2026-06-26 中国科学院(CAS)
Geographic distribution, genomic characteristics, and genomic collinearity of Q. bawanglingensis and Q. pseudosetulosa. (Image by SCBG)
<関連情報>
- https://english.cas.cn/newsroom/research-news/202606/t20260626_1174913.shtml
- https://onlinelibrary.wiley.com/doi/10.1111/tpj.70953
人口動態史と自然選択体制が、絶滅危惧種の島嶼オーク2種における異なるゲノム構造を形成する Demographic history and natural selection regimes shape divergent genomic architectures in two endangered island oaks
Wenji Luo, Yi-Ye Liang, Qiong-Qiong Lin, Hui Liu, Shao-Jun Ling, Yong Shi, Biao-Feng Zhou, Zhao Shen, Jing-Shu Wang, Jing-Wei Niu, Liang-Jing Qiao, Wei-Shu Yan, Tieyao Tu, …

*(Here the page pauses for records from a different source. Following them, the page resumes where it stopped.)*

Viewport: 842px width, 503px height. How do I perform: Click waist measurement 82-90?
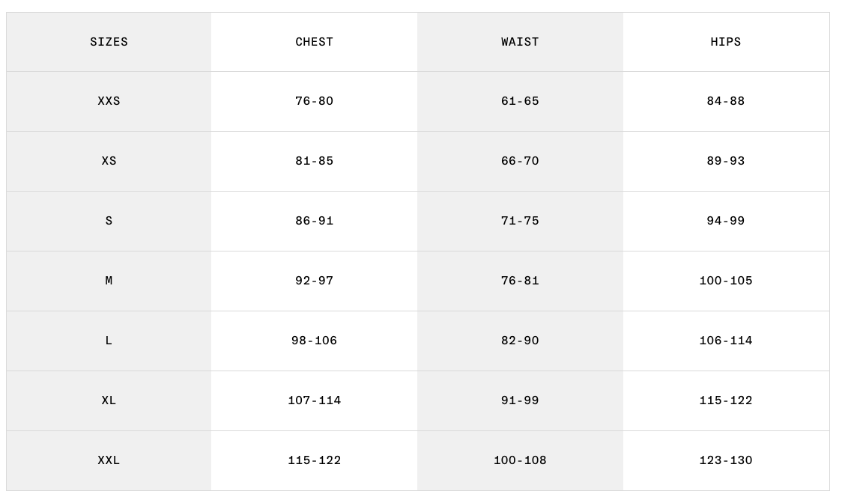(x=520, y=341)
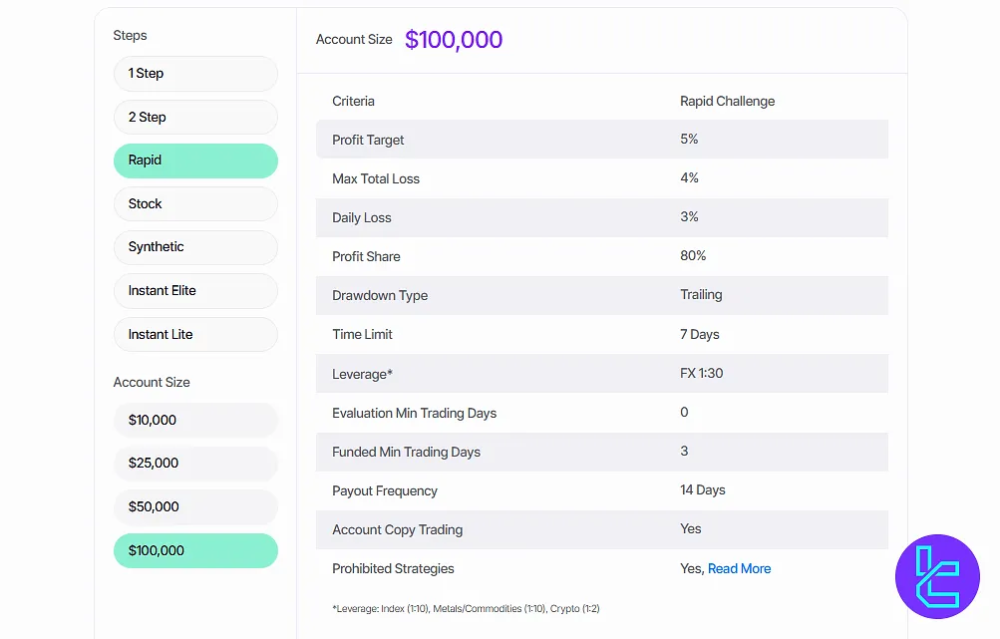Image resolution: width=1000 pixels, height=639 pixels.
Task: Click the Profit Target row label
Action: coord(368,140)
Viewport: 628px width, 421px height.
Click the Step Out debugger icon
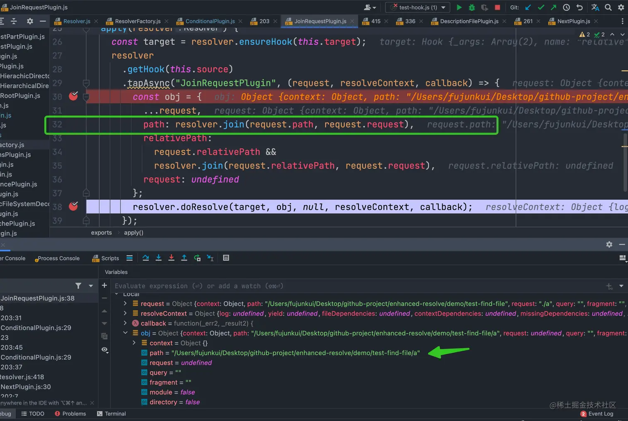[184, 258]
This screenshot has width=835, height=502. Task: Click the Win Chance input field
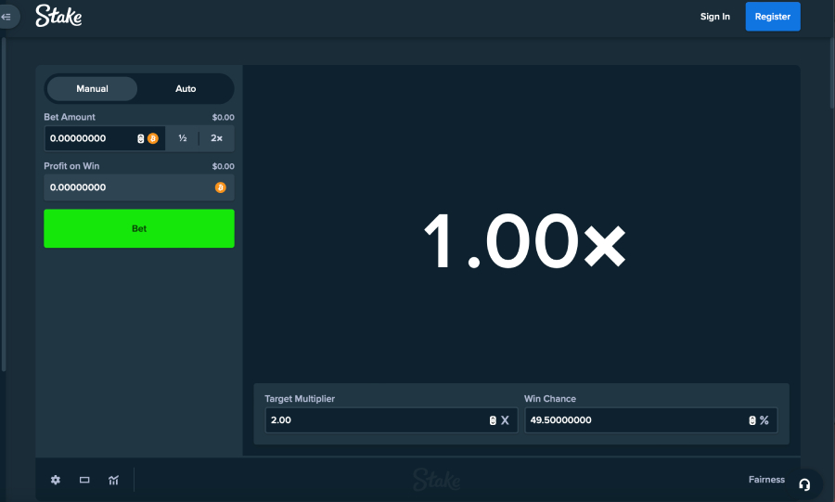click(x=631, y=420)
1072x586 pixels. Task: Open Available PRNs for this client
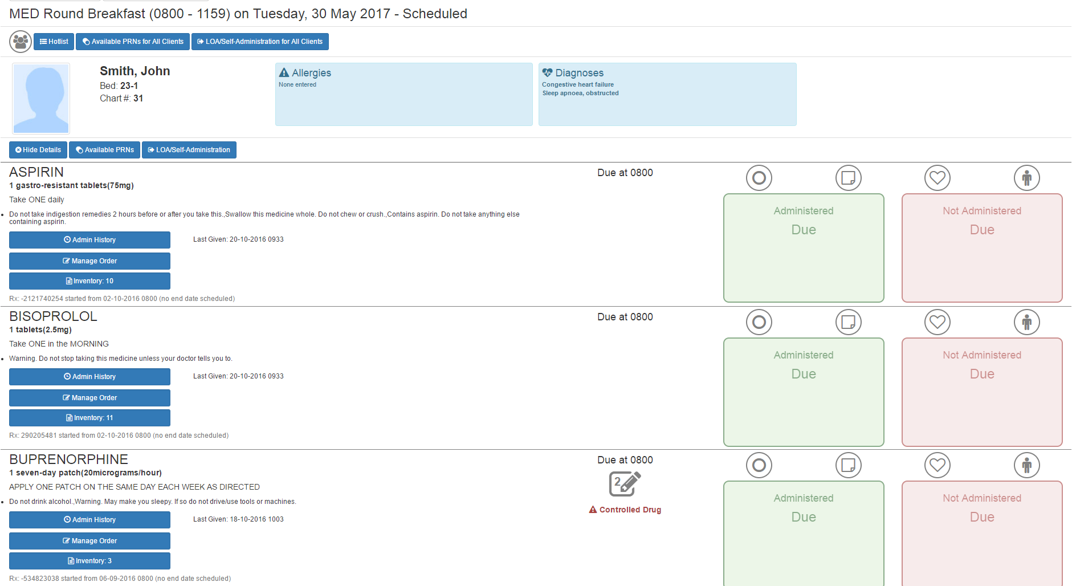pyautogui.click(x=105, y=150)
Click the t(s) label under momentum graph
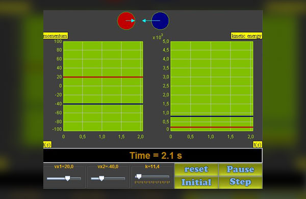306x199 pixels. tap(47, 144)
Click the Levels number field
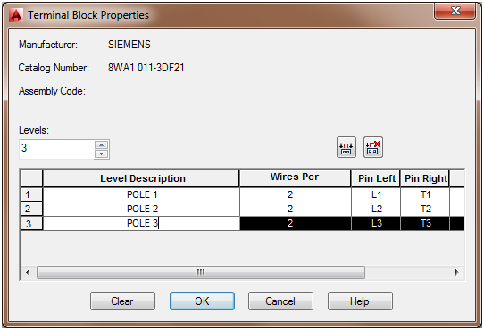This screenshot has width=484, height=330. [57, 149]
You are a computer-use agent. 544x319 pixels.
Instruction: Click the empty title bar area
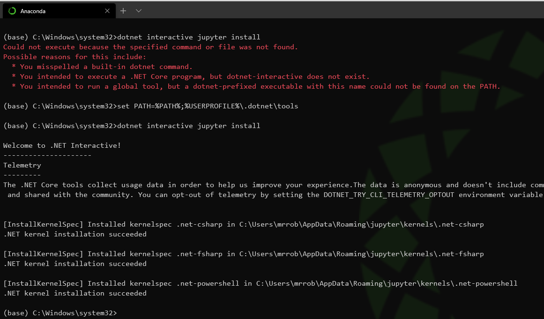tap(328, 10)
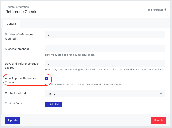The height and width of the screenshot is (128, 172).
Task: Open the Email contact method select box
Action: pyautogui.click(x=105, y=93)
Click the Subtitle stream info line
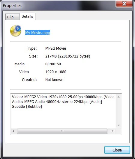Image resolution: width=135 pixels, height=159 pixels. (x=27, y=107)
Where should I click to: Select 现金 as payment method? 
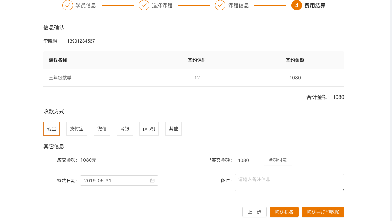(x=52, y=129)

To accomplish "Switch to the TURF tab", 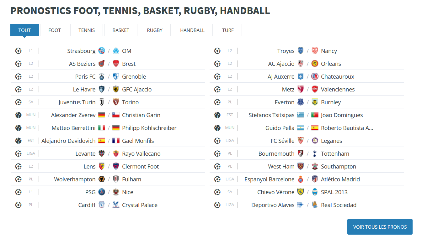I will 228,30.
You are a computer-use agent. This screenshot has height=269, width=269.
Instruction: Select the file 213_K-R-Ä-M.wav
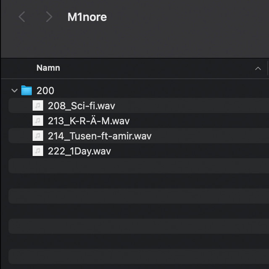click(x=89, y=121)
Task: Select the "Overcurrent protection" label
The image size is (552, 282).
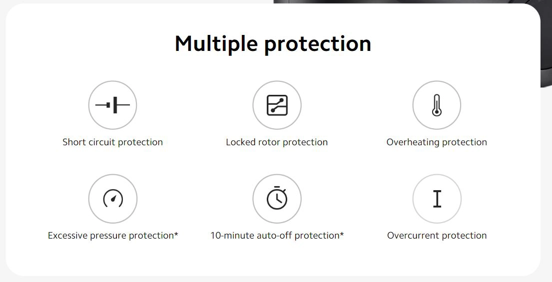Action: 437,236
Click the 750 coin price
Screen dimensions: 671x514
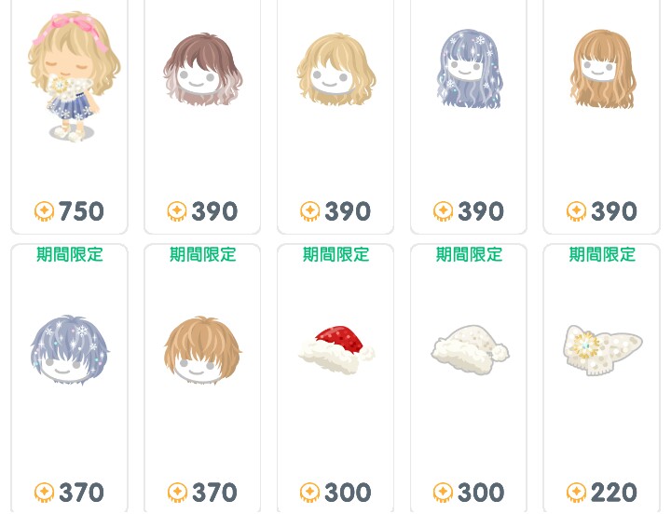coord(81,211)
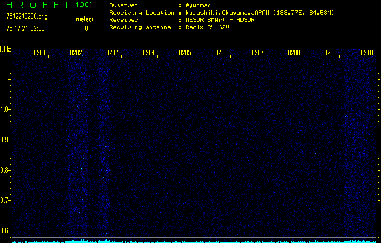The height and width of the screenshot is (243, 381).
Task: Click the 1.1 kHz axis label
Action: [5, 79]
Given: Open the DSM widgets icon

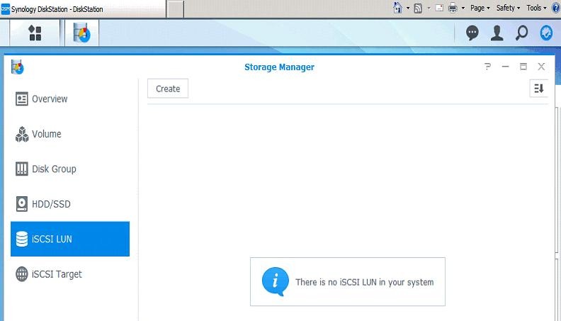Looking at the screenshot, I should tap(546, 33).
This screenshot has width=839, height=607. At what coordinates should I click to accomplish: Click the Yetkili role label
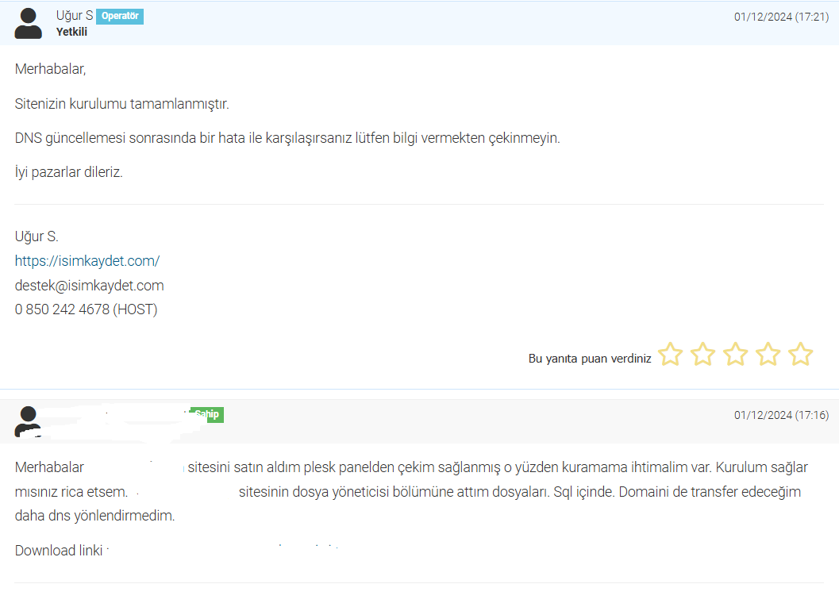click(x=71, y=32)
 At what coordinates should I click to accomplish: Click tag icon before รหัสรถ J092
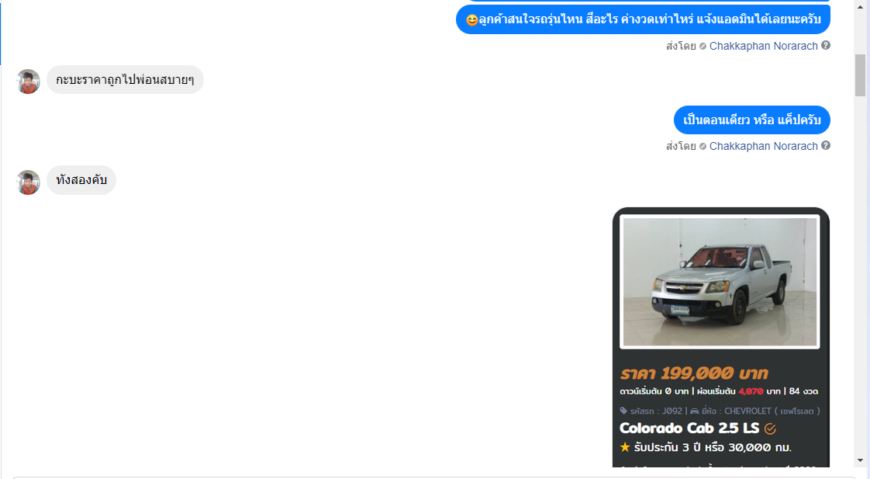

The Plant Journal Published: 28 May 2026
DOI:https://doi.org/10.1111/tpj.70953
SUMMARY
Genetic diversity is crucial for evolutionary resilience. Endangered species often suffer from reduced genetic diversity, elevated inbreeding, and accumulated genetic load due to population decline. However, some endangered species with small populations exhibit high genetic diversity and low inbreeding depression, indicating gaps in our understanding of evolutionary processes shaping genetic resilience. In this study, we conducted population genomic analyses on two endangered oaks, Quercus bawanglingensis and Quercus pseudosetulosa, endemic to fragmented limestone karsts, and assessed their demographic history, genomic diversity, genetic load, and signatures of selection. To provide high-quality genomic resources for evolutionary studies, we assembled chromosome-level genomes for these species and revealed high collinearity with other oak species, reflecting conserved genomic structure. Our findings showed that Q. pseudosetulosa displayed reduced genetic diversity due to a prolonged population decline, while Q. bawanglingensis maintained high diversity, attributed to a larger historical effective population size (Ne) along with its high outcrossing and longevity. Despite its small Ne, Q. pseudosetulosa exhibited minimal genetic load, suggesting efficient purging of deleterious mutations. Population genomic analyses revealed that the two species harbor different selected genes and exhibit distinct sweep dynamics, reflecting their unique genetic backgrounds and habitat distributions. Conservation strategies should consider genetic load, adaptive potential, and life-history traits, advocating for a more holistic approach to genetic resilience in small populations.